### Text section
* * * * * * *
Golden v. Mullen, 295 Ill. App. 3d 865, 869 (1997). All properly pleaded facts are accepted as
true and a reviewing court is concerned only with the question of law presented by the pleadings.
Thornton v. Shah, 333 Ill. App. 3d 1011, 1019 (2002). Rulings on section 2-619 motions are
reviewed de novo. DeLuna, 223 Ill. 2d at 59.
Initially, Shoreline contends the trial court erred where it determined that Shoreline’s
lawsuit was a SLAPP suit. Specifically, Shoreline argues that SLAPP suits are “lawsuits brought
to silence public outcry regarding issues of significant public concern,” and it characterizes
SLAPP suits as actions brought against “a person or group [who] was using a public forum to
voice an opinion regarding a public issue.” It suggests that “[i]t could hardly be argued that
[Gassman’s] campaign of defamation, tortious interference, harassment, intimidation, and
personal attacks, as to the affairs of a private condominium association, and against the members
of the Board personally, rises to the level of an ongoing attempt to petition a governmental entity
for public redress.” We disagree.
* * * * * * *
Set down the opinion excerpt word for word, starting at the words "Golden v. Mullen, 295" and stopping after the words "Ill. 2d at 59.". The records below have no connection to the opinion excerpt.

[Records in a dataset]
* * * * * * *
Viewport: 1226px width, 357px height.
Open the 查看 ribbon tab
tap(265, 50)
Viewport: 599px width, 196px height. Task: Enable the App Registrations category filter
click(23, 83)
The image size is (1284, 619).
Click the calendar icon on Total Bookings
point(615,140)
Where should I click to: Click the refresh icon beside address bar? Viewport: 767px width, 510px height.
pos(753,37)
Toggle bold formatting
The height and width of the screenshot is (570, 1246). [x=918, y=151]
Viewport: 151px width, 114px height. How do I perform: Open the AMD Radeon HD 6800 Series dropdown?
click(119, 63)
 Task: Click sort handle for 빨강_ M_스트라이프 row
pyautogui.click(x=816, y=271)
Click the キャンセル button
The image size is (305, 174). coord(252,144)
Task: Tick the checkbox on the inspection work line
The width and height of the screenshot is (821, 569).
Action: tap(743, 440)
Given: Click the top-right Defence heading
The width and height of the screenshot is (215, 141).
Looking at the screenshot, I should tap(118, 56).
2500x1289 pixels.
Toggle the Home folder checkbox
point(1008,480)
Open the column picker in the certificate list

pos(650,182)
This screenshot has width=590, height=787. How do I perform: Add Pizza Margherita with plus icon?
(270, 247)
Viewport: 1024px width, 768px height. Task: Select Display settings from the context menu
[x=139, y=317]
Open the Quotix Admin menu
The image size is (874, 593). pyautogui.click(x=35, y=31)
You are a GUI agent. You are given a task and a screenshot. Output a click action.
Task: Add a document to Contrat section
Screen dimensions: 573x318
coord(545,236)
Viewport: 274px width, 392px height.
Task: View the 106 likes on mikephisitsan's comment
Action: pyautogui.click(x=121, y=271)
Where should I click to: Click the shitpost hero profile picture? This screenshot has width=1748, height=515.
* * * * * * *
### Solution
Golden v. Mullen, 295 Ill. App. 3d 865, 869 (1997). All properly pleaded facts are accepted as
true and a reviewing court is concerned only with the question of law presented by the pleadings.
Thornton v. Shah, 333 Ill. App. 3d 1011, 1019 (2002). Rulings on section 2-619 motions are
reviewed de novo. DeLuna, 223 Ill. 2d at 59.